# [STATED EXERCISE]
Copy out every line of the data below without changing a single character.

# MATERIALS PROVIDED start

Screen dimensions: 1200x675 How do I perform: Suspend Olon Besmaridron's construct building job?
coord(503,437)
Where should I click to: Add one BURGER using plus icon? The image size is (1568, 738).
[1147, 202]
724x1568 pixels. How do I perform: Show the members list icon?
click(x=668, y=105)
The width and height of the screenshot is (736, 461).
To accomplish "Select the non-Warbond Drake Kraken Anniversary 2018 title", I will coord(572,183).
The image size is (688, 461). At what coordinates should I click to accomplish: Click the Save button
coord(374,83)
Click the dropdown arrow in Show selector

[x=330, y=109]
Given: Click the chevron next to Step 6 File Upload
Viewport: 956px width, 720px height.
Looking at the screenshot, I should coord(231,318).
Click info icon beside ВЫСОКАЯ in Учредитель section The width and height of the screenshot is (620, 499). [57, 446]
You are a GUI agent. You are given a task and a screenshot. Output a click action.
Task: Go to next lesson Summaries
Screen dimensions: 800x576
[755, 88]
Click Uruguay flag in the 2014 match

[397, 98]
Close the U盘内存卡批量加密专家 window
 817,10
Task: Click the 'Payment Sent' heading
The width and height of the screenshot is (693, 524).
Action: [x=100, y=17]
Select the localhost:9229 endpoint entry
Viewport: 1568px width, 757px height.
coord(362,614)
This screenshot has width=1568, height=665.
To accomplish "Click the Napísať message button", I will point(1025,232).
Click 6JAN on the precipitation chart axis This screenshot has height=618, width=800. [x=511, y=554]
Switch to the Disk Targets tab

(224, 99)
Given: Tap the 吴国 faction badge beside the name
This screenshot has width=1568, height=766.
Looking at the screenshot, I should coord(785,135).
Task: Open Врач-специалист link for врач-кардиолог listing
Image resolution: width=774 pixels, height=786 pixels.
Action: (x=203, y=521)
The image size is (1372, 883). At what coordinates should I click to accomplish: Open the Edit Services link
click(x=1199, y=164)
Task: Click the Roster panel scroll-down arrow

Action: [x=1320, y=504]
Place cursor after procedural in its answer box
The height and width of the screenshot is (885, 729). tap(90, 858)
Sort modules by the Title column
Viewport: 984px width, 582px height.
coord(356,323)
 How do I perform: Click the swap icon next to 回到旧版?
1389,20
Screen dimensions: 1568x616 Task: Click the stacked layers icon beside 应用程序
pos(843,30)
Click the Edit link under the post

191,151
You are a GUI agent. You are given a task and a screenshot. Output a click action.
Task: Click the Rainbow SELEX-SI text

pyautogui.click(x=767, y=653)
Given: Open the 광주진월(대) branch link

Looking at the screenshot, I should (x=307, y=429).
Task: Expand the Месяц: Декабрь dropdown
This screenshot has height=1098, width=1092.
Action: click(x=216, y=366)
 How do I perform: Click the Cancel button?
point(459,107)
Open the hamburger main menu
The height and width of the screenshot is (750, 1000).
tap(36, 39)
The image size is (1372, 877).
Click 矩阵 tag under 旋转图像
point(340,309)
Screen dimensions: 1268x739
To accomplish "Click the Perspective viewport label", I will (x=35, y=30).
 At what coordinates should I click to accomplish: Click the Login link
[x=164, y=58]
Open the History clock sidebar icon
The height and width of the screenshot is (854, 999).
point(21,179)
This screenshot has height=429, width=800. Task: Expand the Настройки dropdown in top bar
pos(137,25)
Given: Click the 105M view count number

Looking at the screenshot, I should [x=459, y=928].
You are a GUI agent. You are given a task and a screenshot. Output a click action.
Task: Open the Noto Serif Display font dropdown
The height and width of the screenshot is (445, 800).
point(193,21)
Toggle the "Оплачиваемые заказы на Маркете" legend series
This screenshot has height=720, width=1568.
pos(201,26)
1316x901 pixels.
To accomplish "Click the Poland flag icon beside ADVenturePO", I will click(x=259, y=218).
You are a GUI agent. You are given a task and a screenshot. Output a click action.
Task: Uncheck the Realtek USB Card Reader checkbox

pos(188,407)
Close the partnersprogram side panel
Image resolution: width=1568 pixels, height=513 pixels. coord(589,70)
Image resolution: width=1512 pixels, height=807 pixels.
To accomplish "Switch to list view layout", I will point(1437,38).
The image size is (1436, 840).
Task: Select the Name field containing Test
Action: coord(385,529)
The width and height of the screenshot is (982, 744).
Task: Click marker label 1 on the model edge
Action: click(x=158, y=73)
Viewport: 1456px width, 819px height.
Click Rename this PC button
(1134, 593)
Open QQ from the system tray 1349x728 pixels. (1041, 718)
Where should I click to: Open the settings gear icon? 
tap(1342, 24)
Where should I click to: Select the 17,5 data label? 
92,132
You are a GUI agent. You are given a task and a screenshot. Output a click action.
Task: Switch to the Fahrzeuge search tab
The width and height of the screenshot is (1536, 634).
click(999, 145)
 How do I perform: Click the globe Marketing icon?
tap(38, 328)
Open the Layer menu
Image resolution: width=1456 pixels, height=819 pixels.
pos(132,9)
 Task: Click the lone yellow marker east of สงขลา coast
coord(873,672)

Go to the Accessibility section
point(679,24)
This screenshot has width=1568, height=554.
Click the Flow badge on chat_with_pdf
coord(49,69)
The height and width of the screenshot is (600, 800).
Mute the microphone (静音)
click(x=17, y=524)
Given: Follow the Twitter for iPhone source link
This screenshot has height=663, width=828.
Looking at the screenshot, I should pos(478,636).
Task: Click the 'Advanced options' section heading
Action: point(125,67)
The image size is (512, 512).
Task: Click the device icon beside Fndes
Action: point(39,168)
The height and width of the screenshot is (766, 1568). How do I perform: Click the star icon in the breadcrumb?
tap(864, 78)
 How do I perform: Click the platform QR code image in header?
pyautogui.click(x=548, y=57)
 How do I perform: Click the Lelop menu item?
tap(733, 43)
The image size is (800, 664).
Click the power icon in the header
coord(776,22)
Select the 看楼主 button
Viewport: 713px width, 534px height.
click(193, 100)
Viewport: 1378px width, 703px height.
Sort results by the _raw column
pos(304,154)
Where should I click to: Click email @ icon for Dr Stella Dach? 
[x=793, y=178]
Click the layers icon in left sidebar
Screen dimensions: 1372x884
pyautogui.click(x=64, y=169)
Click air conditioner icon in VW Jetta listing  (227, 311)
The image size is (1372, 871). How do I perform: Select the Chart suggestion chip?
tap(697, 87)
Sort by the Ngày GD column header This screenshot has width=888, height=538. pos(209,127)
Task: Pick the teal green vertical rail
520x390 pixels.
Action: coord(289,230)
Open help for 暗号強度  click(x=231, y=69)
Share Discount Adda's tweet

# MATERIALS PROVIDED end

# [FINISHED ANSWER]
Screen dimensions: 1200x675 How do I perform: Suspend Olon Besmaridron's construct building job?
coord(503,437)
Where should I click to: Add one BURGER using plus icon? The image size is (1568, 738).
[1147, 202]
724x1568 pixels. How do I perform: Show the members list icon?
click(x=668, y=105)
The width and height of the screenshot is (736, 461).
To accomplish "Select the non-Warbond Drake Kraken Anniversary 2018 title", I will coord(572,183).
The image size is (688, 461). At what coordinates should I click to accomplish: Click the Save button
coord(374,83)
Click the dropdown arrow in Show selector

[x=330, y=109]
Given: Click the chevron next to Step 6 File Upload
Viewport: 956px width, 720px height.
Looking at the screenshot, I should coord(231,318).
Click info icon beside ВЫСОКАЯ in Учредитель section The width and height of the screenshot is (620, 499). [57, 446]
You are a GUI agent. You are given a task and a screenshot. Output a click action.
Task: Go to next lesson Summaries
Screen dimensions: 800x576
[755, 88]
Click Uruguay flag in the 2014 match

[397, 98]
Close the U盘内存卡批量加密专家 window
 817,10
Task: Click the 'Payment Sent' heading
The width and height of the screenshot is (693, 524).
Action: [x=100, y=17]
Select the localhost:9229 endpoint entry
Viewport: 1568px width, 757px height.
coord(362,614)
This screenshot has width=1568, height=665.
To accomplish "Click the Napísať message button", I will point(1025,232).
Click 6JAN on the precipitation chart axis This screenshot has height=618, width=800. [x=511, y=554]
Switch to the Disk Targets tab

(224, 99)
Given: Tap the 吴国 faction badge beside the name
This screenshot has width=1568, height=766.
Looking at the screenshot, I should coord(785,135).
Task: Open Врач-специалист link for врач-кардиолог listing
Image resolution: width=774 pixels, height=786 pixels.
Action: (x=203, y=521)
The image size is (1372, 883). At what coordinates should I click to accomplish: Open the Edit Services link
click(x=1199, y=164)
Task: Click the Roster panel scroll-down arrow

Action: [x=1320, y=504]
Place cursor after procedural in its answer box
The height and width of the screenshot is (885, 729). tap(90, 858)
Sort modules by the Title column
Viewport: 984px width, 582px height.
coord(356,323)
 How do I perform: Click the swap icon next to 回到旧版?
1389,20
Screen dimensions: 1568x616 Task: Click the stacked layers icon beside 应用程序
pos(843,30)
Click the Edit link under the post

191,151
You are a GUI agent. You are given a task and a screenshot. Output a click action.
Task: Click the Rainbow SELEX-SI text

pyautogui.click(x=767, y=653)
Given: Open the 광주진월(대) branch link

Looking at the screenshot, I should (x=307, y=429).
Task: Expand the Месяц: Декабрь dropdown
This screenshot has height=1098, width=1092.
Action: click(x=216, y=366)
 How do I perform: Click the Cancel button?
point(459,107)
Open the hamburger main menu
The height and width of the screenshot is (750, 1000).
tap(36, 39)
The image size is (1372, 877).
Click 矩阵 tag under 旋转图像
point(340,309)
Screen dimensions: 1268x739
To accomplish "Click the Perspective viewport label", I will (x=35, y=30).
 At what coordinates should I click to accomplish: Click the Login link
[x=164, y=58]
Open the History clock sidebar icon
The height and width of the screenshot is (854, 999).
point(21,179)
This screenshot has height=429, width=800. Task: Expand the Настройки dropdown in top bar
pos(137,25)
Given: Click the 105M view count number

Looking at the screenshot, I should [x=459, y=928].
You are a GUI agent. You are given a task and a screenshot. Output a click action.
Task: Open the Noto Serif Display font dropdown
The height and width of the screenshot is (445, 800).
point(193,21)
Toggle the "Оплачиваемые заказы на Маркете" legend series
This screenshot has height=720, width=1568.
pos(201,26)
1316x901 pixels.
To accomplish "Click the Poland flag icon beside ADVenturePO", I will click(x=259, y=218).
You are a GUI agent. You are given a task and a screenshot. Output a click action.
Task: Uncheck the Realtek USB Card Reader checkbox

pos(188,407)
Close the partnersprogram side panel
Image resolution: width=1568 pixels, height=513 pixels. coord(589,70)
Image resolution: width=1512 pixels, height=807 pixels.
To accomplish "Switch to list view layout", I will point(1437,38).
The image size is (1436, 840).
Task: Select the Name field containing Test
Action: coord(385,529)
The width and height of the screenshot is (982, 744).
Task: Click marker label 1 on the model edge
Action: click(x=158, y=73)
Viewport: 1456px width, 819px height.
Click Rename this PC button
(1134, 593)
Open QQ from the system tray 1349x728 pixels. (1041, 718)
Where should I click to: Open the settings gear icon? 
tap(1342, 24)
Where should I click to: Select the 17,5 data label? 
92,132
You are a GUI agent. You are given a task and a screenshot. Output a click action.
Task: Switch to the Fahrzeuge search tab
The width and height of the screenshot is (1536, 634).
click(999, 145)
 How do I perform: Click the globe Marketing icon?
tap(38, 328)
Open the Layer menu
Image resolution: width=1456 pixels, height=819 pixels.
pos(132,9)
 Task: Click the lone yellow marker east of สงขลา coast
coord(873,672)

Go to the Accessibility section
point(679,24)
This screenshot has width=1568, height=554.
Click the Flow badge on chat_with_pdf
coord(49,69)
The height and width of the screenshot is (600, 800).
Mute the microphone (静音)
click(x=17, y=524)
Given: Follow the Twitter for iPhone source link
This screenshot has height=663, width=828.
Looking at the screenshot, I should pos(478,636).
Task: Click the 'Advanced options' section heading
Action: point(125,67)
The image size is (512, 512).
Task: Click the device icon beside Fndes
Action: point(39,168)
The height and width of the screenshot is (766, 1568). How do I perform: Click the star icon in the breadcrumb?
tap(864, 78)
 How do I perform: Click the platform QR code image in header?
pyautogui.click(x=548, y=57)
 How do I perform: Click the Lelop menu item?
tap(733, 43)
The image size is (800, 664).
Click the power icon in the header
coord(776,22)
Select the 看楼主 button
Viewport: 713px width, 534px height.
click(193, 100)
Viewport: 1378px width, 703px height.
Sort results by the _raw column
pos(304,154)
Where should I click to: Click email @ icon for Dr Stella Dach? 
[x=793, y=178]
Click the layers icon in left sidebar
Screen dimensions: 1372x884
pyautogui.click(x=64, y=169)
Click air conditioner icon in VW Jetta listing  (227, 311)
The image size is (1372, 871). How do I perform: Select the Chart suggestion chip?
tap(697, 87)
Sort by the Ngày GD column header This screenshot has width=888, height=538. pos(209,127)
Task: Pick the teal green vertical rail
520x390 pixels.
Action: coord(289,230)
Open help for 暗号強度  click(x=231, y=69)
Share Discount Adda's tweet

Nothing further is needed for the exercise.